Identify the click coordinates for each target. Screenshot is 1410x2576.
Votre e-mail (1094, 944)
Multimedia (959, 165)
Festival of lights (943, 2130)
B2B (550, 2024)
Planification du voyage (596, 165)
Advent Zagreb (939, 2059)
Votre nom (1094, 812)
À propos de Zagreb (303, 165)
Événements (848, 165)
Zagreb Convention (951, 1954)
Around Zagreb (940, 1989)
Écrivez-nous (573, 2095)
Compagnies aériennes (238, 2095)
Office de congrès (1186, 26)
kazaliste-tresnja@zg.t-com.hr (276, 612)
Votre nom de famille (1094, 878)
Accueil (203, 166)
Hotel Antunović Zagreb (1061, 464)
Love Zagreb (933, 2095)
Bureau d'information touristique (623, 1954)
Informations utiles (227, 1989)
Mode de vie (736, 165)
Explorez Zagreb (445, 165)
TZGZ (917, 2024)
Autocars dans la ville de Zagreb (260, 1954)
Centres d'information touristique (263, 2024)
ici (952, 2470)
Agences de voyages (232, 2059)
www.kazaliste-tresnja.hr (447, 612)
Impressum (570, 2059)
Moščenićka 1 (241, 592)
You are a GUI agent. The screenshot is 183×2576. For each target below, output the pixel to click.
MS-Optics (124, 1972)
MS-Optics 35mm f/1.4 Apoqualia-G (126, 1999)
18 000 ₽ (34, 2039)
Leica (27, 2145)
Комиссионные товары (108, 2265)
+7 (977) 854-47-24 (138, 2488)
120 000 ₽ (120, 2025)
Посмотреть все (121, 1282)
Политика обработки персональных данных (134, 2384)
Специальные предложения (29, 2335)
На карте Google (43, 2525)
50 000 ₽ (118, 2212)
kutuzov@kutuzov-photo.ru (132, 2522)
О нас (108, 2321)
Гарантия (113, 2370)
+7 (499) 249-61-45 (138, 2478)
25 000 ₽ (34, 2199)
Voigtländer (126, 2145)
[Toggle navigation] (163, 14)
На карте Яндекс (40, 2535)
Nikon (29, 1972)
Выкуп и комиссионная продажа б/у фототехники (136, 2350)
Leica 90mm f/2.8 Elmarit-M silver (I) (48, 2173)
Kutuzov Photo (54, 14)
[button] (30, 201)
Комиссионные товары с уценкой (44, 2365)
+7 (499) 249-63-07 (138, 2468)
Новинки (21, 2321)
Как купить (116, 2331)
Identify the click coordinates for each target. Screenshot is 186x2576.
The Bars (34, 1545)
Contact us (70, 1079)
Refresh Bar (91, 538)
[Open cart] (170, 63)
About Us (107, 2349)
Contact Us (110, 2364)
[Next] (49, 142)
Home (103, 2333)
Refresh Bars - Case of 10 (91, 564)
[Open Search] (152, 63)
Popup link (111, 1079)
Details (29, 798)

# # #

**EXERCISE DESCRIPTION:**
How many lines of the material contain the string "Leica"? Answer with that number alone.

**RESULT:**
2